Опаленная судьба

Елена Васильева 23
               
    1940 год. Страна живет мирной жизнью, люди строят планы, заводят семьи. Федорова Мария, моя тетя, тоже вышла замуж за человека порядочного, трудолюбивого, образованного. Звали его Дробязко Захар Яковлевич. Он работал на кирпичном заводе в поселке Березайка и получил повышение: его перевели на другой завод под Ленинградом. Вместе с сыном Славиком они переезжают на новое место, обустраиваются и, наверное, считают себя везучими: живут совсем рядом с большим городом, да еще каким - Ленинградом! Год пролетел незаметно: кто в молодые годы считает время!

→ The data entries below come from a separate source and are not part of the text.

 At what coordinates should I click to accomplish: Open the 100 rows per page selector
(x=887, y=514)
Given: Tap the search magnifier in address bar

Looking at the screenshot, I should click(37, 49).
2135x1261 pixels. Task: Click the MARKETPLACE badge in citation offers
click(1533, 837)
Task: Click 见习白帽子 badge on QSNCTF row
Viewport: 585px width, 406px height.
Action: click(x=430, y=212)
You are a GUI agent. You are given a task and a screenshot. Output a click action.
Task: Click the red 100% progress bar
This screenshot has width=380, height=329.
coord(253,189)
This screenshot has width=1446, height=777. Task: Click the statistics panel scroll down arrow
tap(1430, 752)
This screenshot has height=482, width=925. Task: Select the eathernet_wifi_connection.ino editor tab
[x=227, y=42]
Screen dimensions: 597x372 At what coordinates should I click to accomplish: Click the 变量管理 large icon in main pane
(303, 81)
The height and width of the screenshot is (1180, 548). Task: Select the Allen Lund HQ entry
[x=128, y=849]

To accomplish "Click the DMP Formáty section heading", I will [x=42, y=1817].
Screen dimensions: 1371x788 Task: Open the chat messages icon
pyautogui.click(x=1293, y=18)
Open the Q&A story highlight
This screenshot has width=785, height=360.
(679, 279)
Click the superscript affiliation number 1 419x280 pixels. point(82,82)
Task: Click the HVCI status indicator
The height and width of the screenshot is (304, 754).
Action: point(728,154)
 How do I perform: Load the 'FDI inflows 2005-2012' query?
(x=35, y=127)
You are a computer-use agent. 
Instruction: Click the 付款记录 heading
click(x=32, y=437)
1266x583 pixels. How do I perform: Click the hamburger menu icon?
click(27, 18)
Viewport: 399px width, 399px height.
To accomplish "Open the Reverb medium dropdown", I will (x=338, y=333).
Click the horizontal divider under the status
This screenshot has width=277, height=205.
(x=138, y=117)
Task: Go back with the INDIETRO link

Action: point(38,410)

      Наступило 22 июня 1941 года, грянула война. Уже в августе их станцию Ивановскую(это Кировский район Ленинграда)  и завод «Невские пороги» бомбили немецкие самолеты.  Дом  был разрушен, вещи  погибли… Что делать и куда бежать?!  Решили пробираться  в Ленинград:  путь домой по железной дороге  был отрезан.
        В 2013 году я оказалась в бывшем Ленинграде, теперь Петербурге, к счастью, не на день – два, а надолго. Тогда я уже немало знала о судьбе этой  семьи и  решила восстановить события  1941-42 годов, пройти теми же улицами, по тем же адресам, чтобы глубже понять, как это было.
      И вот я на месте. Набережная  канала Грибоедова – это центр города, несколько минут ходьбы до Исаакиевского собора.  Место очень уютное, и каждый дом тут свидетель истории и архитектуры.  Иду по известному адресу. Пятиэтажный кирпичный  дом № 134 смотрит  многочисленными окнами на канал. Полукруглые чугунные  ворота в центре  ведут  во двор. По всем приметам видно, что здание историческое. Оно действительно было построено известным архитектором Поповым  по заказу другого известного архитектора К.Тона и использовалось в качестве доходного дома, то есть  комнаты  сдавались внаем. В советские годы он стал обычным жилым домом с коммунальными квартирами.  В 70-е годы я приезжала с мамой сюда, мы были у тех самых родственников в этом  доме, в квартире на 1 этаже.  Теперь  здание занято  посольством КНР, к нему нет подхода. Рассматриваю дом с другого берега канала и мысленно возвращаюсь в 1941 год.
       После бомбежки «Невских порогов» от их дома  не осталось ничего, погибло все. Ночью укрылись в лесу, а оттуда под обстрелом  кое-как добрались до Ленинграда. Здесь жила родная тетя, Анна Петровна Терехова. Наконец рядом родные люди, тепло и крыша над головой - ощущение какой-то безопасности. Их приняли, разместили, а сами  в скором времени эвакуировались - повезло.  8 сентября уже началась блокада города.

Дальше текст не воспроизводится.